At 0, it is desirable to maximize the value of the remanent polarization 2Pr of the ferroelectric film 19.

The semiconductor device shown in FIG.
It is also possible to use it as M. In this case, since the ferroelectric film 19 has a very large dielectric constant, a sufficient capacitor capacity can be ensured even if the capacitor is not specially shaped.
D using such a ferroelectric film as a capacitor dielectric film
In the RAM, even if the semiconductor device is miniaturized, no problem occurs in retaining information.

[0012]

By the way, in a semiconductor device having such a ferroelectric capacitor, in order to maximize the remanent polarization of the ferroelectric film 19 constituting the ferroelectric capacitor, it is necessary to use the ferroelectric capacitor. The deposition step and the crystallization step of the body film 19 become very important. For this reason, studies or proposals have already been made on the pretreatment of the lower electrode 18 prior to the deposition of the ferroelectric film 19 and the temperature and atmosphere in the crystallization step.

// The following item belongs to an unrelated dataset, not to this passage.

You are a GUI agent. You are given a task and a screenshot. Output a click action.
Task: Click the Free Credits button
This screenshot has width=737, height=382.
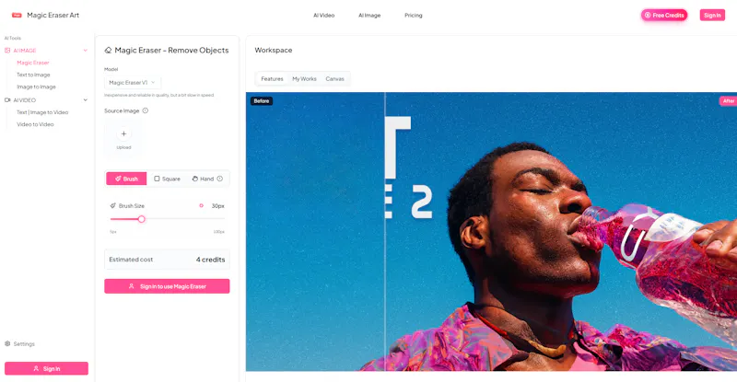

In the research on which the present invention is based, the inventor of the present invention has found that when a ferroelectric film is formed by sputtering, the magnitude of the magnetic field applied to the film is greatly affected by the characteristics of the ferroelectric film. And found that the optimal heat treatment conditions vary with the magnitude of the magnetic field applied during the formation of the ferroelectric film. That is, if the combination of the magnitude of the magnetic field applied to the film and the heat treatment conditions is optimal during the formation of the ferroelectric film, the remanent polarization of the film is maximized, and the magnitude of the electric field required to reverse the polarization is maximized. In contrast, if it is inappropriate, a ferroelectric film having desired characteristics cannot be obtained.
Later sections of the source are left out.